## EXERCISE DIRECTIONS
Would you transcribe the line containing "Task: Select row header 2" and every line after it, through the end of the records below, exactly and with nothing else?

## MATERIAL PROVIDED
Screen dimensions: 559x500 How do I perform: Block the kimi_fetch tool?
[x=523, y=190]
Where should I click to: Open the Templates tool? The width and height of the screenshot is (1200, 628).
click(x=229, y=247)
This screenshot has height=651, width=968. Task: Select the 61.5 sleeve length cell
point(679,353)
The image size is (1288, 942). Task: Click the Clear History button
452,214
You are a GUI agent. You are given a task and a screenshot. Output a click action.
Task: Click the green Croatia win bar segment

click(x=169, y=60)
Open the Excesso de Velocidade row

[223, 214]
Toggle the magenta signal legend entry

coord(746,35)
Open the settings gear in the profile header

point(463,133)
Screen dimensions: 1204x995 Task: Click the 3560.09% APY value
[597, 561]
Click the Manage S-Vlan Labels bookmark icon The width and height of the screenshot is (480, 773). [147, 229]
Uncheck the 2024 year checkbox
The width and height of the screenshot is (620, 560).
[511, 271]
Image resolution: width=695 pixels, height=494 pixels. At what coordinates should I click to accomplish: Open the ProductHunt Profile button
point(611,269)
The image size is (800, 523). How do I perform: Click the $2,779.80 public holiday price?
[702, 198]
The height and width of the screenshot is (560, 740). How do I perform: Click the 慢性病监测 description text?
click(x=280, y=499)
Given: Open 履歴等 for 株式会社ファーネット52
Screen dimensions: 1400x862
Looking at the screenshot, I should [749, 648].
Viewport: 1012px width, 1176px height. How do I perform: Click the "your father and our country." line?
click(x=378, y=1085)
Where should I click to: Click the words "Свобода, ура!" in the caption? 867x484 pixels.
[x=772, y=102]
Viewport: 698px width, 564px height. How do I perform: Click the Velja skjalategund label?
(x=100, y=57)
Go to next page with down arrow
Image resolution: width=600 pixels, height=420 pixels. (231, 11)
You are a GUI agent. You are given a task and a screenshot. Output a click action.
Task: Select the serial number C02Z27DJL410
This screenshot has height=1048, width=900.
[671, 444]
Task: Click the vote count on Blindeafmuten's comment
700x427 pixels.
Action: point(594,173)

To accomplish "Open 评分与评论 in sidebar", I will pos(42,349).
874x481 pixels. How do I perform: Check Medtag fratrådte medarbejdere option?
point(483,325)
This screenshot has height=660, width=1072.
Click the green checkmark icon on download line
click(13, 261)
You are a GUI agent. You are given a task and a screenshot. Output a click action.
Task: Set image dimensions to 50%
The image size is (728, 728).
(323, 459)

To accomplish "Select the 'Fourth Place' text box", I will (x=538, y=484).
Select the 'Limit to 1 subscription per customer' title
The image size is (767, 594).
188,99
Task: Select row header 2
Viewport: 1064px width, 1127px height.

## ANSWER SECTION
Task: Select row header 2
Viewport: 1064px width, 1127px height.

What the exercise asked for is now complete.